What may seem like magic today might become a common sight in a few years. In any given airport, a visually impaired traveler points his smartphone at the arrivals and departures board. The gadget immediately starts reciting the flights listed on the display. The scene is repeated in train stations and bus stops that have timetables on display. In corporate environments, blind individuals easily find out what soft drinks, juices, chips, or other snacks are available in a vending machine. It will all be made possible by a new technology designed by IBM Research Brazil, the research laboratory operated in the city of São Paulo by the US-based IT multinational. The app, called Marker-Assisted Recognition of Dynamic Content, uses computational vision, artificial intelligence, and image processing to recognize texts and objects in public environments.
“The innovation in relation to similar image recognition apps is the use of markers,” says Andréa Mattos, the young IBM scientist who headed the app’s development. The markers, a set of four stickers depicting different images, are placed on the upper and lower corners of the target object. “They are reference points that enable the app to detect and identify the objects in the scene,” says 28-year-old Mattos.
In an airport, for instance, a blind person would only require assistance locating an arrivals and departures board that has been delimited by the markers. Then, by pointing a smartphone or tablet camera at the board, the traveler would be able to check if a certain flight was on time. If the user has trouble framing the flight board properly in the camera display – a necessary condition for the app to work and for reading the visual information and converting it into audio –, the app would help out by saying things like “move your camera to the right” or “raise your camera slightly”. “Each marker has a precise position in relation to the others. It is possible to give instructions for correct framing so long as one of the four markers has been captured by the smartphone camera,” Mattos explains.
For the app to work, the objects or texts to be recognized must also be arranged in a specific layout. The messages on a flight board change frequently, as do the products offered by a vending machine. What must remain constant are the positions in which the products or information are displayed. The app automatically searches its memory for a “template” of that scene, a type of mask with fixed positions marking the space where the texts or images to be recognized are located. A vending machine template is simply a diagram of the slots where the products are inserted; a flight board template delimits the spaces where flight information is displayed.

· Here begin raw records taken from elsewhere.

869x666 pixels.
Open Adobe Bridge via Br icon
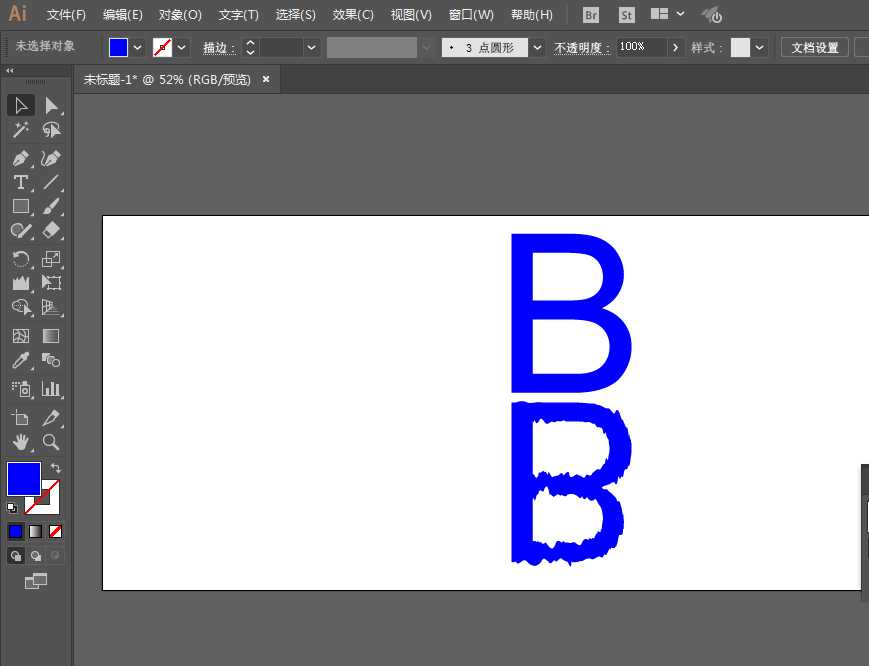(591, 15)
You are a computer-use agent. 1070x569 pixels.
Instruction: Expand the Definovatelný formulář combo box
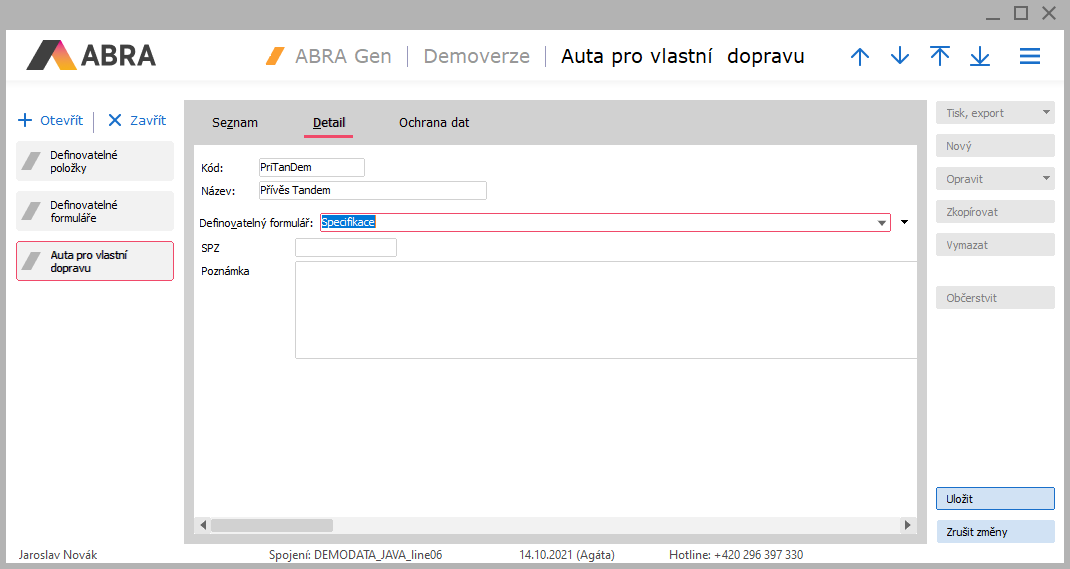[882, 223]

The software then proceeds to identify and read the content. For vending machines, this is done by comparison. The app’s memory contains an image bank with photographs of every product sold by a particular machine – cans of soft drink A, bags of potato chip B, packets of cookie C, etc. It compares the products captured by the user’s camera with the stored photos and then speaks the names of the items on display. In the case of a board or panel with written information, the app recognizes the letters and number and reads its findings out loud to the user.

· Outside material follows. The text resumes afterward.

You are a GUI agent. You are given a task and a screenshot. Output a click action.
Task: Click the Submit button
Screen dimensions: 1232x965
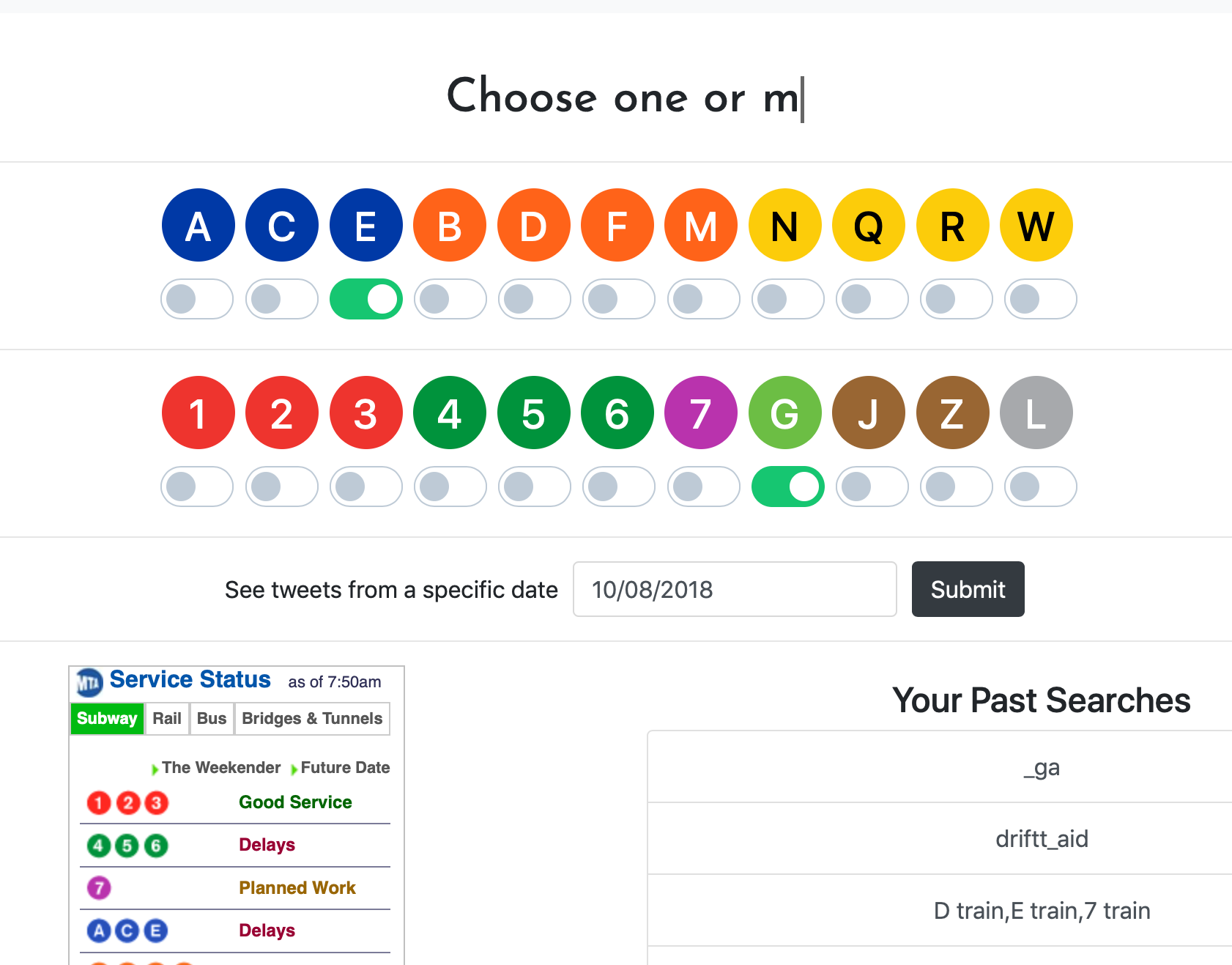pyautogui.click(x=968, y=589)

Mattos conducted a series of tests on vending machines to prove the technique’s viability. Sixty photographs were taken to measure the app’s efficiency, making up a total of 240 markers, given that there are four markers on each machine. The detection rate was 99.16%. The products in the machines were correctly recognized 89.85% of the time, a high rate according to Mattos, considering the challenges of the task at hand.
Blind or visually impaired
One of the advantages of the innovation, whose development team also included IBM researchers Carlos Cardonha, Diego Gallo, Priscilla Avegliano, Ricardo Herrmann, and Sérgio Borger, is to give to the blind or visually impaired more independence. The work won an award at the 11th Web for All Conference, which recognizes the world’s best projects relating to accessibility and the internet. The event was held in April 2014 in South Korea. The technology has been submitted to the United States Patent and Trademark Office (USPTO). It was only one of 19 patent requests filed with the USPTO by IBM Brazil in the first half of 2014.
But this is not the world’s first or only computational vision technology for image recognition. Bar coding is also a promising technique. Bar codes affixed to products can already be read by scanning apps installed on smartphones. But their usefulness is limited when the content is dynamic – such as the arrivals and departures on a flight board, which change constantly.
“Many groups around the world are trying to design apps that can recognize objects, but in the literature involving computational vision, we found no technologies similar to ours, which can recognize products in uncontrolled environments, that is, those that are subject to variable lighting and a variety of visual interferences,” says Sérgio Borger, IBM Systems of Engagement research manager. “We will conduct new tests to assess the usability of our app,” says Borger.